Along with lead author Sharada Mohanty and co-author Marcel Salathé of EPFL, David Hughes developed a program that’s fast, efficient, and compact enough to pack into a smartphone. They trained the algorithm by feeding it huge datasets — over 50,000 images — gathered as a part of PlantVillage, an open access online archive of plant photos including images of plant disease. With this data, the researchers trained the algorithm to identify 26 different disease in 14 different plant species. After the training phase, the program performed with 99.35% accuracy, giving any smartphone user the ability to identify diseases with the eye of a well-trained expert.
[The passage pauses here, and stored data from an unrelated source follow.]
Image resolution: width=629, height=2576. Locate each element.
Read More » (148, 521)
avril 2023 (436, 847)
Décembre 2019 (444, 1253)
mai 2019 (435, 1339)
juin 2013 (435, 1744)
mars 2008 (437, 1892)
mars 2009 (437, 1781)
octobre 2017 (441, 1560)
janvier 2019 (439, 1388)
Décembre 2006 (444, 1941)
Another great example of artificial intelligence and machine learning in farming is Plantix – mobile app that is helping farmers on three continents quickly identify plant diseases. For several years in the Brazilian rain forest, a team of young German researchers studied the emission and mitigation of greenhouse gases due to changing land use. The team’s analysis was yielding new knowledge, but the farmers they worked with weren’t interested in those findings. They wanted to know how to treat crops being ravaged by pathogens.
Today, farmers in Germany, Brazil and India use Plantix to upload photos of diseased crops. The images are part of a huge and growing crowdsourced database that is helping farmers to identify, treat and prevent crop diseases.
The magic happens once it has received the photos and runs them through its image recognition software — which grows more powerful with each new crop disease the company logs. The app has been downloaded 50,000 times in the last year, resulting in 100,000 image uploads into dataset. Already, it can identify more than 60 plant pests and pathogens with more than 90 percent accuracy. Those numbers figure to rise as the database grows.
It also hopes to start implementing its software on drones, agricultural equipment and greenhouses next year so that farmers can automate the process and respond to crop illness quicker. For now, it’s collecting photos and learning how to accurately identify as many crop diseases as possible, with a focus on major crops like corn and wheat that are planted by large-scale farmers around the world. In exchange for supplying photos, users of Plantix receive actionable information, including the scientific names of diseases, along with triggers, symptoms, treatment options, preventative measures and the like.
Global food security is one of the most pressing issues for humanity, and agricultural production is critical for achieving this. Agricultural production is critical for achieving global food security, as are factors such as economic development for everyone, fair international trade agreements, and sound global and national governance. Plant and animal diseases, environmental degradation, climate change are all future threads to our world. Now artificial intelligence and machine learning fight notorious crop diseases. It’s a real green revolution.